Rows for locating described items:
╔══

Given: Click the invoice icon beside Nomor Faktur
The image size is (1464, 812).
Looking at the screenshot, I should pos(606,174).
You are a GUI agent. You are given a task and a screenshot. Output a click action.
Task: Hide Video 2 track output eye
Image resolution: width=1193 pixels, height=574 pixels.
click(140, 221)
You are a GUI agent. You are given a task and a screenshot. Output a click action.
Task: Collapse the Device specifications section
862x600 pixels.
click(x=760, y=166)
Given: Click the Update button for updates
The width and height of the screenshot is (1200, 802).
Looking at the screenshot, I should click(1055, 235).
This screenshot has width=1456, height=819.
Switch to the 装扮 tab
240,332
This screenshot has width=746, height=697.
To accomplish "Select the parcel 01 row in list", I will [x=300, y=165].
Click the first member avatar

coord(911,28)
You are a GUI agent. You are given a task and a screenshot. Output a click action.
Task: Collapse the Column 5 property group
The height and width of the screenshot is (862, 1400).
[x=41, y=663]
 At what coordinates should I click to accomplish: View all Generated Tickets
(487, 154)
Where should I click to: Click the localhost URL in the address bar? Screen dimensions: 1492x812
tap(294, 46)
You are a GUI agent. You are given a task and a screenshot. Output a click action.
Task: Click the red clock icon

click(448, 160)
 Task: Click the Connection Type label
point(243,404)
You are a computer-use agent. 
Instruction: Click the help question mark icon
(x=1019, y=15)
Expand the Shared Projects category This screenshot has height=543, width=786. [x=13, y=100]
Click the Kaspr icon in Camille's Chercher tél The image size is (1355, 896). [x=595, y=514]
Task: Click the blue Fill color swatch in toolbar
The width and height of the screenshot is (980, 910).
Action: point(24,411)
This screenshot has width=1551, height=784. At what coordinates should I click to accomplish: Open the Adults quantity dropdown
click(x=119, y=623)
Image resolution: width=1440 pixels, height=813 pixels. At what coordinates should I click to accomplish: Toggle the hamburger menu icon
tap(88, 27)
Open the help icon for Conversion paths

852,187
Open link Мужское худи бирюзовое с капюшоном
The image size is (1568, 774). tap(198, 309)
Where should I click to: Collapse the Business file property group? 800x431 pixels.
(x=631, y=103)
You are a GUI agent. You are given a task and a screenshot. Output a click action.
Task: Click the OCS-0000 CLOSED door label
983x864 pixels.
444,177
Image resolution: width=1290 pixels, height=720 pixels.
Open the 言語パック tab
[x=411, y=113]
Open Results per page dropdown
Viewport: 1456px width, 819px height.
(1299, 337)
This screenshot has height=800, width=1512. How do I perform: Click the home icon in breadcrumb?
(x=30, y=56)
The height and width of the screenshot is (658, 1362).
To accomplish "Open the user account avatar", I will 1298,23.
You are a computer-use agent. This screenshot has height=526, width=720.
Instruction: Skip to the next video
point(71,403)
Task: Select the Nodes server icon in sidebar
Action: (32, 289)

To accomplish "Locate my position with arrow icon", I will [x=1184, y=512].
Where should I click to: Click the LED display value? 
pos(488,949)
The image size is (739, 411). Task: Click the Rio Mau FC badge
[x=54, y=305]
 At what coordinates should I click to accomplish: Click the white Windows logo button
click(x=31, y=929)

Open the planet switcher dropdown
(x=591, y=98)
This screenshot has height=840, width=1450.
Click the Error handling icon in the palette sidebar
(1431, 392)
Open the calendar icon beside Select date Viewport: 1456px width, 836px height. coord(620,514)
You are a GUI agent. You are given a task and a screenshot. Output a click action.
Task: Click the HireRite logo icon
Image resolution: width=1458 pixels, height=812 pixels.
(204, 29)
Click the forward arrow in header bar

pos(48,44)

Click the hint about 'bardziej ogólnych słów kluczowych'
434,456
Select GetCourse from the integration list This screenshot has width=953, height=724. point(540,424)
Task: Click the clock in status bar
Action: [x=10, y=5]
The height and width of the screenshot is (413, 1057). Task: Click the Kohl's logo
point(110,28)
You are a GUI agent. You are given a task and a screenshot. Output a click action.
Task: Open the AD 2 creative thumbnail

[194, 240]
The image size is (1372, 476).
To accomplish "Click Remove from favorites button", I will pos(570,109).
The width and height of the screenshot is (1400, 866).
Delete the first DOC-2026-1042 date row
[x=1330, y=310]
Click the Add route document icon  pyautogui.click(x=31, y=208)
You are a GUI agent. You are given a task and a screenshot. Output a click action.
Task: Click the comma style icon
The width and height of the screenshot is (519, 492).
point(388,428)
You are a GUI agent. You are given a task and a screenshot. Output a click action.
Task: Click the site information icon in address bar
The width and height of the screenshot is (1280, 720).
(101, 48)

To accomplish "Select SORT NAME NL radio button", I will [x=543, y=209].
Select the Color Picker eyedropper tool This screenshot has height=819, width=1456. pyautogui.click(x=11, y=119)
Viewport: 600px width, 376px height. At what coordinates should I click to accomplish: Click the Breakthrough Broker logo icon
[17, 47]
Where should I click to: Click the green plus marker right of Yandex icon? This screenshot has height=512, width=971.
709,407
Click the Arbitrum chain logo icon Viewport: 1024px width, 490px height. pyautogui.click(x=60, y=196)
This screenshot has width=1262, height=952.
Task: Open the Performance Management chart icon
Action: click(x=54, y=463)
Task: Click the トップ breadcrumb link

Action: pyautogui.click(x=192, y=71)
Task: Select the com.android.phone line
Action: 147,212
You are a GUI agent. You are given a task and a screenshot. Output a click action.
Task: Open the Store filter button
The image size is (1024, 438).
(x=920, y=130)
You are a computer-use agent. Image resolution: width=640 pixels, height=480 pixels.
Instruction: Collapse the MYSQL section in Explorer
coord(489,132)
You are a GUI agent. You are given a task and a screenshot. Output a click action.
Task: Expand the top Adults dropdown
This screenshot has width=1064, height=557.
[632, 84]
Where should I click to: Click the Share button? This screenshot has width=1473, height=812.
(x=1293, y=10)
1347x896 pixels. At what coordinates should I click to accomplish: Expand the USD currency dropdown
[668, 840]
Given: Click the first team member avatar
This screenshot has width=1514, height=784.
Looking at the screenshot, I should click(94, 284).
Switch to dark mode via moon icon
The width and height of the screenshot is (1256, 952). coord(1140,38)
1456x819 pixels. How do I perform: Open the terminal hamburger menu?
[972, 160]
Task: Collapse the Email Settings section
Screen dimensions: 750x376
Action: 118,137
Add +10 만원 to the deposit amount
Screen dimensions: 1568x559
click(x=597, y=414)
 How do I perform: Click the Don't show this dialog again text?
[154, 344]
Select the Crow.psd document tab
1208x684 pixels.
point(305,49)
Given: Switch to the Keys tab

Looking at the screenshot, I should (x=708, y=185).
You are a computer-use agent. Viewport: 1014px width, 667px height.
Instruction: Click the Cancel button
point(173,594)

╚══

Shift every coordinate in the answers by adding 94 to each number. Then write out again only the rows starting at the line that contains "The height and width of the screenshot is (413, 1057)." and ending at the line that contains "Select the Color", with their requests included.

Finished exercise:
The height and width of the screenshot is (413, 1057). Task: Click the Kohl's logo
point(204,122)
You are a GUI agent. You are given a task and a screenshot. Output a click action.
Task: Open the AD 2 creative thumbnail

[288, 334]
The image size is (1372, 476).
To accomplish "Click Remove from favorites button", I will pos(664,203).
The width and height of the screenshot is (1400, 866).
Delete the first DOC-2026-1042 date row
[x=1424, y=404]
Click the Add route document icon  pyautogui.click(x=125, y=302)
You are a GUI agent. You are given a task and a screenshot. Output a click action.
Task: Click the comma style icon
The width and height of the screenshot is (519, 492).
point(482,522)
You are a GUI agent. You are given a task and a screenshot. Output a click action.
Task: Click the site information icon in address bar
The width and height of the screenshot is (1280, 720).
(195, 142)

To accomplish "Select SORT NAME NL radio button", I will [x=637, y=303].
Select the Color Picker eyedropper tool This screenshot has height=819, width=1456. pyautogui.click(x=105, y=213)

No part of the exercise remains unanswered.